In general, what I like about the asm syntax of any 65xx CPU that it's quite simple, always three byte names for ops, and easy to parse, even for a "hand written" (in 65xx asm!) monitor program or such (both for asm and disasm). But surely, the asm syntax is only a syntax, does not involve too much about the implementation details, so it's more like a cosmetic topic, but can be important for future assemblers want to support M65 stuff, and especially when some wants to write native tools running on M65 itself, where it can be important that the syntax should be simple and compact enough (it does not matter too much for a cross-platform assembler running on PC or such ...).

append delete #5. gardners


I am quite happy to have shorter names, as you have suggested, I just couldn't think of any at the time. Q as the Quad-byte register seems reasonable to me.

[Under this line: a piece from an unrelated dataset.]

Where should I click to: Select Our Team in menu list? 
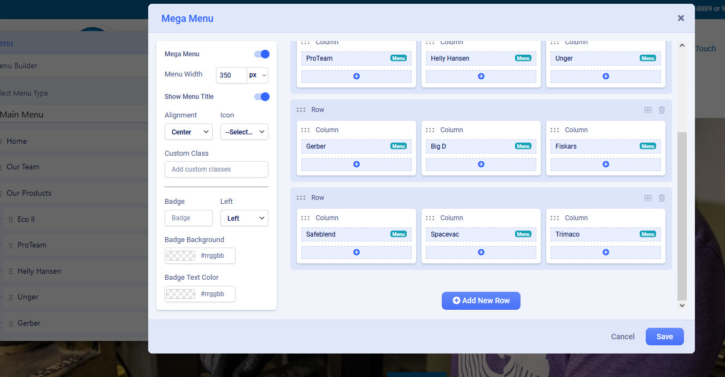(x=23, y=167)
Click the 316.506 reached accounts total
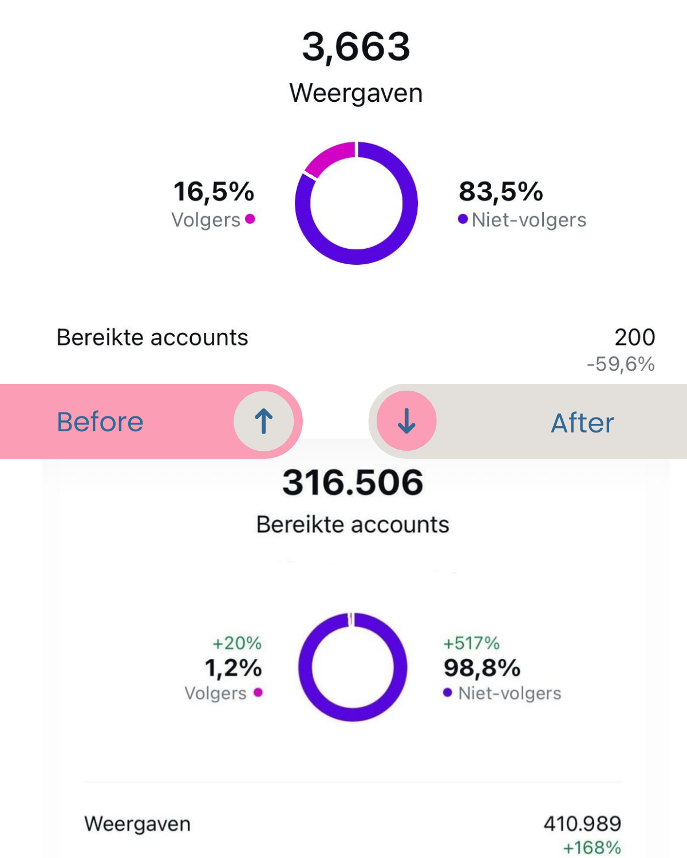Viewport: 687px width, 858px height. (x=353, y=482)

For the 32 pointer syntax, how about we just use {$nn},Z instead of ($nn),Z, or does it look too similar? It needs to be immediately obvious, without being harder to type. In that regard <$nn> would be more obvious, but < and > get used to pick halves of word values. Or maybe just (q$nn),Z ? or how about we just make it like C? LDA $nn[Z] or ($nn)[Z] ? That way it at least has some logic. But again, I am just thinking out loud, and invite suggestions


append delete #6. LGB

Btw, I choose Q since it sounds logical to quad-byte. And quite close to X,Y,Z letters anyway. W would not make sense as it means 'Word' and also already used with 65CE02 for INW. 'D' for 'double' (word) or 'L' for 'long' would be logical, but somehow it looks strange for LDL and LDD, LDQ is kinda easier to recognize :)

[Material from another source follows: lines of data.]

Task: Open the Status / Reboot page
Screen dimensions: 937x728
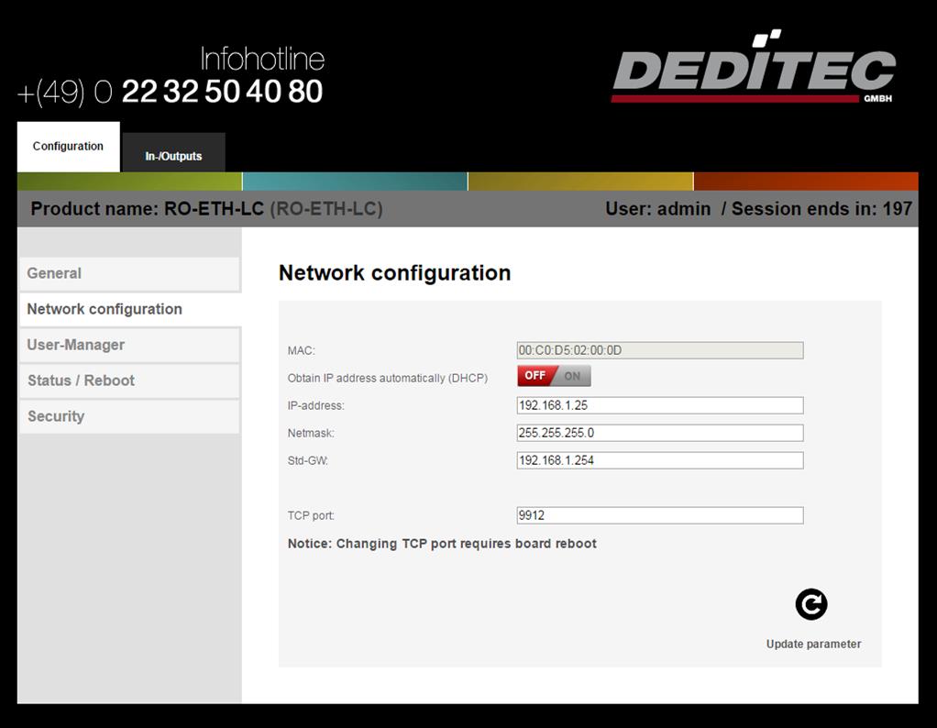Action: click(128, 381)
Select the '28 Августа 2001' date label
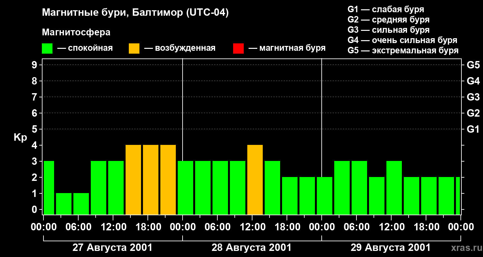This screenshot has width=483, height=257. 251,248
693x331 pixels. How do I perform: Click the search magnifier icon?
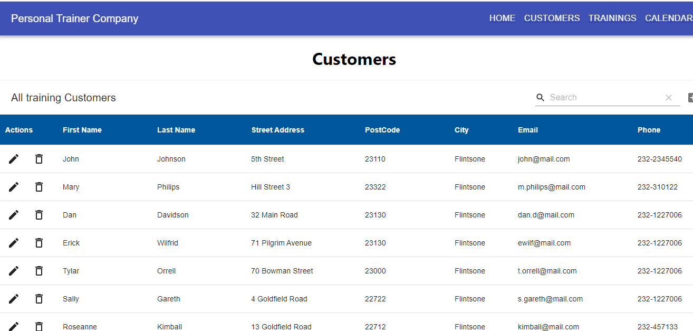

< and > are problematic because of used as lo,hi bytes operators in many assemblers, I think. {...} sounds nice on PC screen maybe, but dangerous on lower resolutions and easy to confuse with (...), as you also suggested. The (q$nn),Z has other problem, that the $nn can be actually a label/symbol, so: MYLOC = $AA then (qMYLOC),Z is not sane too much, as there is no way to separate the 'q' from the label. Ok, with a space, maybe ... I would try to keep ($nn),Z similarities btw, since it's basically really similar, the same addressing mode, just the ZP location is extended from 16 bit memory pointer to 32. So I like ideas:

LDA (($nn)),Z
LDA !($nn),Z
LDA [[$nn]],Z

or anything which similar to the original addressing mode, just with a bit "extra" added, to signal the difference between 16 and 32 bit pointer value on the ZP. Btw, I would try to avoid put anything between (...), as basically that's the location, which is ZP even with this addressing mode. Logically, the difference is how that ZP location is interpreted, a 16 bit value stored from that ZP address, or 32, which then can be referenced after Z added to the value fetched from ZP. Well, or such :) So, technically with assemblers support it, this is valid even now with 6502 only:


Like, ca65, "Z:" just signals that LOC must be interpreted as zero page address, ie just one byte. Surely, it does not make sense here to be used, as this addressing mode only supports that ... But you can use it even here, if you want. I just want to show with this, that inside the (...) signs it's more about the address of the pointer itself, and not about the interpretation of that data (ie being a 16 bit address then to be used, or a 32 bit for M65 ...). In this synax ( and ) signs means that the ZP location (which is still 8 bits, even with M65 32bit stuff) must be read than as a 16 (6502) or 32 bit address to be used then to add with Z to form the address of the operand. This, I think, only outside of (...) should be modified to be logical, or (...) must be replaced maybe with other signs, or whatever. I would also keep the structure being (...),Y and (...),Z intact since it's basically the same function just 32 bit pointer instead of 16 bit. Etc, etc, sorry, I write too much again, I guess, as usual, I struggle to express myself well enough and in a compact form, if it's English and not Hungarian :)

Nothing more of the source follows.